ROZMOWA z Sebastianem Zaporą, nowym bramkarzem Azotów Puławy
- Prezes Jerzy Witaszek przedstawił mi bardzo atrakcyjną propozycję. W perspektywie czeka mnie i Azoty walka o medale mistrzostw Polski, rywalizacja w europejskich pucharach. Drużyna z Puław ma ciekawy, a co najważniejsze młody skład, który dobrze rokuje. Wielu zawodników znam z rywalizacji na parkietach superligi. I najważniejsze: jest też nowy trener Bośniak Dragan Marković. Wśród ofert miałem propozycje z klubów I ligi, a także od mistrza Luksemburga. Wybrałem Puławy i mam nadzieję, że z tej decyzji będę bardzo zadowolony.
• Nie ma pan doświadczeń w pracy ze szkoleniowcami spoza naszego kraju. W Puławach z osobą trenera Markovicia wiążą duże nadzieje…

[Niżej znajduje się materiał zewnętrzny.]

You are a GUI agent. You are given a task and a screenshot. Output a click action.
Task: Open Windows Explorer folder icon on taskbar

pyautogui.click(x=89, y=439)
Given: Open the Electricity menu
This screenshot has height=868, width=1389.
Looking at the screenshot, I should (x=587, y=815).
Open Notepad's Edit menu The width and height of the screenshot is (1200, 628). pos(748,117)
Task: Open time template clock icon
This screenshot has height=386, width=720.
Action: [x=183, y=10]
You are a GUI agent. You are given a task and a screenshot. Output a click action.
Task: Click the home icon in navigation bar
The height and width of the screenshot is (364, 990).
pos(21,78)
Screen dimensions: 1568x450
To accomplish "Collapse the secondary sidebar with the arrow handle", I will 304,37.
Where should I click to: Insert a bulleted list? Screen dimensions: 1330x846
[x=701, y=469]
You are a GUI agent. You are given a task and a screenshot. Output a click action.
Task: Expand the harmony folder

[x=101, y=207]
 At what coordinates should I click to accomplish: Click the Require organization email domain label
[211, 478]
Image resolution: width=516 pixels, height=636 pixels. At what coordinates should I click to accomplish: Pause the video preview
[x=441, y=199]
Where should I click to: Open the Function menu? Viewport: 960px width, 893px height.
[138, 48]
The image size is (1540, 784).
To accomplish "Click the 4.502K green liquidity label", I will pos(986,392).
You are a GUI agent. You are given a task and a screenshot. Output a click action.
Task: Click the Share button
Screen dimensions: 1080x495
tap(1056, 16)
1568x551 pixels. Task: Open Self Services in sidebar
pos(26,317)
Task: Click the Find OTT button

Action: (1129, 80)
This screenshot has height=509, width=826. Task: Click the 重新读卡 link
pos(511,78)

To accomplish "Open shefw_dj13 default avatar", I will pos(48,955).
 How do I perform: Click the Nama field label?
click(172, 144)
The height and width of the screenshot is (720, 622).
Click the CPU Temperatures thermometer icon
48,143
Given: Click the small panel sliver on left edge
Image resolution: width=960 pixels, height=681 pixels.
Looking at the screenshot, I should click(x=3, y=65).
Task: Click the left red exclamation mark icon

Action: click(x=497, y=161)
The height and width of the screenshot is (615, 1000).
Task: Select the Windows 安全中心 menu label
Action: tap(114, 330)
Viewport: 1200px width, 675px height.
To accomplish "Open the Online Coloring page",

- Z pewnością jest to bardzo doświadczony szkoleniowiec. Prowadzi reprezentację Bośni i Hercegowiny, z którą, po wyeliminowaniu Islandii, awansował na przyszłoroczne mistrzostwa świata. Jestem bardzo ciekawy, jak będzie wyglądała współpraca z trenerem z Bałkanów. Wszyscy wiemy, na jakim poziomie jest piłka ręczna w tamtym rejonie. Na pewno nie będziemy narzekali na brak nowinek ze światowego handballu. Wszyscy liczymy, że pod opieką trenera Markovicia będziemy dobrze grali i odnosili sukcesy w kraju, jak też w Europie.
• Między słupkami przyjdzie panu rywalizować z reprezentantami Rosji: Vadimem Bogdanowem i Litwy Viliusem Rasimasem. Niewykluczone, że nadal w kadrze Azotów będzie też Maciej Stęczniewski. Czeka pana trudne zadanie?
- Jestem świadomy i przygotowany na podjęcie tego wyzwania. Przychodzi nowy trener, więc wszyscy zaczynamy od zera. Swoją ciężką pracą i zaangażowaniem będę chciał przekonać do siebie szkoleniowca i wywalczyć miejsce w kadrze Azotów. Wszystko jest zatem w moich rękach i nogach.
• W oczach puławskich kibiców już pan zapunktował. Fani doskonale pamiętają dobre występy chociażby z Chrobrym Głogów, czy KPR Legionowo, którymi sprawiał pan ogromne problemy zawodnikom z Puław. Wielokrotnie, o czym poniekąd mówi także pańskie nazwisko, był pan zaporą nie do przejścia?
- Zarówno z Chrobrym, jak też z Legionowem przyjeżdżaliśmy do Azotów, aby wywieźć jak najkorzystniejszy rezultat. Różnie z tym bywało. Pracowałem dla innego klubu i swój fach starałem się wykonywać najlepiej, jak umiałem. Teraz jestem już w Azotach i chciałbym popisywać się dobrą grą dla nowego pracodawcy.